The Best Places For Cognac

A Private Tour And Cognac Tasting

Although four major global enterprises control around 80 percent of the world market for Cognac, there are still hundreds of independent producers who carry on the tradition started by their ancestors. One of Pauline's first tasks at Hôtel Chais Monnet was to establish contact with as many local Cognac producers as possible to see if they would be willing to host hotel guests for tours and tastings. "The response was fantastic," she says. As a result, if guests taste a Cognac they like among the more than 400 varieties on offer in the hotel’s bar, Le 1838, chances are Pauline can arrange a visit to the producer. "Cognac makers are passionate about their work," she says."

The Maine Gaillard distillery will welcome Chais Monnet guests for a private tour and tasting. Courtesy of Hotel Chais Monnet.

Where To Eat In Cognac

Take A Vintage Vehicle To Dinner

The French love a good road trip, especially in a car full of character that makes heads turn as you drive by. Hôtel Chais Monnet has three such cars–a 1954 Jaguar sedan and two Citroen 2CVs—that it makes available to guests for self-guided excursions. (Anyone whose driving skills do not include mastery of a dashboard-mounted stick shift can ask a member of the hotel staff to chauffeur them.) "The owner of the hotel loves cars, and he thought it would be something special, something very French, to offer our guests," Pauline says. And as long as you're out, finish the day with dinner out.
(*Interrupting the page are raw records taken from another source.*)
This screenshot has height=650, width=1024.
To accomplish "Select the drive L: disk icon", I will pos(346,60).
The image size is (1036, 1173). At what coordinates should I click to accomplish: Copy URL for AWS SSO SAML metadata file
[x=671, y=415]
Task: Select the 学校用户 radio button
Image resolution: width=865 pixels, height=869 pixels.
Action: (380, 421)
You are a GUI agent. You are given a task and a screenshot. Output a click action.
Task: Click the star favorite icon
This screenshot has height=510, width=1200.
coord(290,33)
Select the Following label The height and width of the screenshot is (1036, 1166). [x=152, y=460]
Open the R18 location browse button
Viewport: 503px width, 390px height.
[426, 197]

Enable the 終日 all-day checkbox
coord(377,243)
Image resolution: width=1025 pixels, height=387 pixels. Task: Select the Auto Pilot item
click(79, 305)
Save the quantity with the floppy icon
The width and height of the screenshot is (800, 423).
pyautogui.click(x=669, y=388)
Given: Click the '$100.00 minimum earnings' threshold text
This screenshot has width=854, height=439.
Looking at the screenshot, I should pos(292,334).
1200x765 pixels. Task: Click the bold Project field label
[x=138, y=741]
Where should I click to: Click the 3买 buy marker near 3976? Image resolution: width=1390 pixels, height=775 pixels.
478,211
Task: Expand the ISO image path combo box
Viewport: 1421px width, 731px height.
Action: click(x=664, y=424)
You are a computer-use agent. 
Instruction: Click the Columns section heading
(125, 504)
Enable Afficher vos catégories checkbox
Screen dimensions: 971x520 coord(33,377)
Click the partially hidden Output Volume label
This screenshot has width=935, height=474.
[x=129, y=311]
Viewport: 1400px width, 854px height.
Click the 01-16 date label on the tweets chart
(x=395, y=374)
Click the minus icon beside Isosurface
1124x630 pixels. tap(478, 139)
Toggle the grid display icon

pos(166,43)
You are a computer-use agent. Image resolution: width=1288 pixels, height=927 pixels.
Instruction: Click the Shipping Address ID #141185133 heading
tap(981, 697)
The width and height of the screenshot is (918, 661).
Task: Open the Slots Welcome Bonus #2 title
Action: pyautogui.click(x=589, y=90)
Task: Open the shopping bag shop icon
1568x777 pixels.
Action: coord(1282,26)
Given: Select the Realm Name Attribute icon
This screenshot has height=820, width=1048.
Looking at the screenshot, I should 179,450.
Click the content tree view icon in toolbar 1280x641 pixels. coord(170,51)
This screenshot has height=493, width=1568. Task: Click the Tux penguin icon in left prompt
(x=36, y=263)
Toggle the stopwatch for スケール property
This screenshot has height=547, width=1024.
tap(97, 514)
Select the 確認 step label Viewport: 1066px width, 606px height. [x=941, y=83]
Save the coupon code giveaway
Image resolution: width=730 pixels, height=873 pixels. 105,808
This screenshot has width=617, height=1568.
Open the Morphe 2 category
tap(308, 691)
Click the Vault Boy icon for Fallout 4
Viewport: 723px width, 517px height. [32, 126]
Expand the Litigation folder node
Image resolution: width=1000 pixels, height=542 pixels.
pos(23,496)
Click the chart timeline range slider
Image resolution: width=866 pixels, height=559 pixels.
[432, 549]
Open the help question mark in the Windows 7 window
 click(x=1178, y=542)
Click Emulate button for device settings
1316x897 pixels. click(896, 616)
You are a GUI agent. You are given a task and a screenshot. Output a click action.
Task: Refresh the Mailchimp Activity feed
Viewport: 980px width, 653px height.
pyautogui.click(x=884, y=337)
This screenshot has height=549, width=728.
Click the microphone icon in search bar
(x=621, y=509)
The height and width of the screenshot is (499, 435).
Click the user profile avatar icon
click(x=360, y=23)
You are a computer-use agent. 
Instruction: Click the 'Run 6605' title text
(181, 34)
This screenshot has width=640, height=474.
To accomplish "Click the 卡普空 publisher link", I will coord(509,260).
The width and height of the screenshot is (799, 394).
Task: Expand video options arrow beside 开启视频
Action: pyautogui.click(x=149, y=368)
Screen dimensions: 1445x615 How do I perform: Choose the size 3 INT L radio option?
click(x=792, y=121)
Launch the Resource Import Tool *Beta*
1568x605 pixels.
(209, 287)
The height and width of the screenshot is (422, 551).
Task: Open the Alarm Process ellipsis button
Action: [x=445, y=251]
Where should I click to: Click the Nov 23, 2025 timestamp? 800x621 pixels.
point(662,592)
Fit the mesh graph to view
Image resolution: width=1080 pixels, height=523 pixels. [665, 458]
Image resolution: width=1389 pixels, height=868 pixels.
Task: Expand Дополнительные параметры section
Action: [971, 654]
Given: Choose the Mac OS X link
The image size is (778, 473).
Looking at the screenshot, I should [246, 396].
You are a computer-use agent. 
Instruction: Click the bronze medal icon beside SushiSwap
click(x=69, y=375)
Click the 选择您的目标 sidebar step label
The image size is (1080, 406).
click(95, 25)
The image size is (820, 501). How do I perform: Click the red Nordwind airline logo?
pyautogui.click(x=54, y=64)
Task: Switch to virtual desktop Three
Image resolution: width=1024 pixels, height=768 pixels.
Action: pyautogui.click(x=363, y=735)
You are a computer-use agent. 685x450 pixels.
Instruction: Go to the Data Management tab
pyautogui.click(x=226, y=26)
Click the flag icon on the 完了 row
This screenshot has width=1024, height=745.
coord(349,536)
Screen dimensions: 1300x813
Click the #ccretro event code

Locals recommend the Bistro de Claude (35 Rue Grande; +33-5-45-82-60-32) in Cognac; start with the cold oysters with hot sausages, followed by the catch of the day.

A classic Jaguar sedan is available for guests to tour the region. Courtesy of Hotel Chais Monnet.

Handmade Products From Cognac

From Beauty Products To Balsamic Vinegar

At first glance, life in Cognac country seems quiet, but the area is a hive of entrepreneurial activity. In Bourg Charente, Féret Parfumeur is a family-run firm that has been making beauty products out of natural ingredients and marketing them to fashionable women since 1878. In Bouteville, a start-up, Compagnie de Bouteville (1 Rue Montmorency, Bouteville; +33-5-45-64-92-76) takes leftover wine from Cognac-making and turns it into award-winning balsamic vinegar sold in La Grande Epicerie in Paris and around the world. Pauline and her colleagues are happy to arrange visits to these and other local artisans for hotel guests, who will be warmly welcomed not as tourists but as future friends. "The best experiences here in Cognac are the ones that revolve around meeting people," Pauline says.

The Compagnie de Bouteville, near Cognac, makes artisanal balsamic vinegar. Courtesy of Hotel Chais Monnet.